Accessibilité des bâtiments au Maroc : ce qu'impose la réglementation

Longtemps réduite à une déclaration d'intention, l'accessibilité dispose depuis 2017 et 2019 de prescriptions techniques chiffrées. Ce guide en donne les valeurs clés et met les arrêtés officiels en téléchargement libre.

Un cadre en trois étages

L'accessibilité au Maroc repose sur une loi ancienne et des textes d'application récents. La loi n° 10-03 relative aux accessibilités, promulguée par le dahir n° 1-03-58 du 12 mai 2003, pose le principe.

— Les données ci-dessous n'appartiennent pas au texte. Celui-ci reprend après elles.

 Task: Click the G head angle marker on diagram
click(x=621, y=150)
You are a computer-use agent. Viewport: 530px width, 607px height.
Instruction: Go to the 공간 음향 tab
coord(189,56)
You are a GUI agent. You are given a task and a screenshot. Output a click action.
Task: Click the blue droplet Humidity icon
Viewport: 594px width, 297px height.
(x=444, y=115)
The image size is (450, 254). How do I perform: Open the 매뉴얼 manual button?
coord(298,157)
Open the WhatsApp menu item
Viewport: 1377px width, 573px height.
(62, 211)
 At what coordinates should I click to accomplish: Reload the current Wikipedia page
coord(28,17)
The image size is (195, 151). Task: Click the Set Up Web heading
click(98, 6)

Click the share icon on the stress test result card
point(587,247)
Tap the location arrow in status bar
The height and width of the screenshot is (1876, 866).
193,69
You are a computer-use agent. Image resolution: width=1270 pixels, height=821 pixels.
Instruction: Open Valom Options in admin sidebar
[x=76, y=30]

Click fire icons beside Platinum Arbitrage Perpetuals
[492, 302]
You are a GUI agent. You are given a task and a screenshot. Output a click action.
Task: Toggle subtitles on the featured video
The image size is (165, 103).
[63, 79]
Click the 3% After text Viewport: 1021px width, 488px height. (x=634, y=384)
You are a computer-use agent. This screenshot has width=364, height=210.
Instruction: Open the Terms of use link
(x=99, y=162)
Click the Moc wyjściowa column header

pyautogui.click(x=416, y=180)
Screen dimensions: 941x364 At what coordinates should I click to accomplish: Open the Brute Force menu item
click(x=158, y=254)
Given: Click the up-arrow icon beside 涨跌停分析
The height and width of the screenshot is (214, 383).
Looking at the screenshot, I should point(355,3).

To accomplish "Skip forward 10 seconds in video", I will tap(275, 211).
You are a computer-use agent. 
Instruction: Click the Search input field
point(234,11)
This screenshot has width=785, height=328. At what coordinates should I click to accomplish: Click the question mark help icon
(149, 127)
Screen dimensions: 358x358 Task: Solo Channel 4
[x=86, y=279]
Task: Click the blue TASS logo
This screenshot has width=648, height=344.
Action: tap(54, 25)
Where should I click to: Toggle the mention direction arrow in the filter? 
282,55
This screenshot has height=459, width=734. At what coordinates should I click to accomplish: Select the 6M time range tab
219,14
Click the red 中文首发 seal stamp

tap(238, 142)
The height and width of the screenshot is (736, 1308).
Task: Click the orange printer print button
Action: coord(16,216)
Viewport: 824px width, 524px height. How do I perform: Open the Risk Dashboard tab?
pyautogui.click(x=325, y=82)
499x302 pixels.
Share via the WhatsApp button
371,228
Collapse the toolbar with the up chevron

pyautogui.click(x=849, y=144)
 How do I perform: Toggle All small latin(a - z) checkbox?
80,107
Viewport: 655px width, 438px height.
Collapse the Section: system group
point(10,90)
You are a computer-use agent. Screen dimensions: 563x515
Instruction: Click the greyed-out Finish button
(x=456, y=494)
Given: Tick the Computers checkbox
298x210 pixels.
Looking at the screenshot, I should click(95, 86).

Le décret n° 2-11-246 du 30 septembre 2011 en fixe l'application. Mais les prescriptions techniques chiffrées — celles qui permettent réellement de concevoir et de contrôler — ne sont arrivées que bien plus tard, avec deux arrêtés conjoints :

Cet écart de quinze ans entre le principe et les valeurs explique la grande hétérogénéité du bâti existant. Il explique aussi pourquoi de nombreux maîtres d'ouvrage et concepteurs travaillent encore avec des références étrangères faute de connaître les textes nationaux.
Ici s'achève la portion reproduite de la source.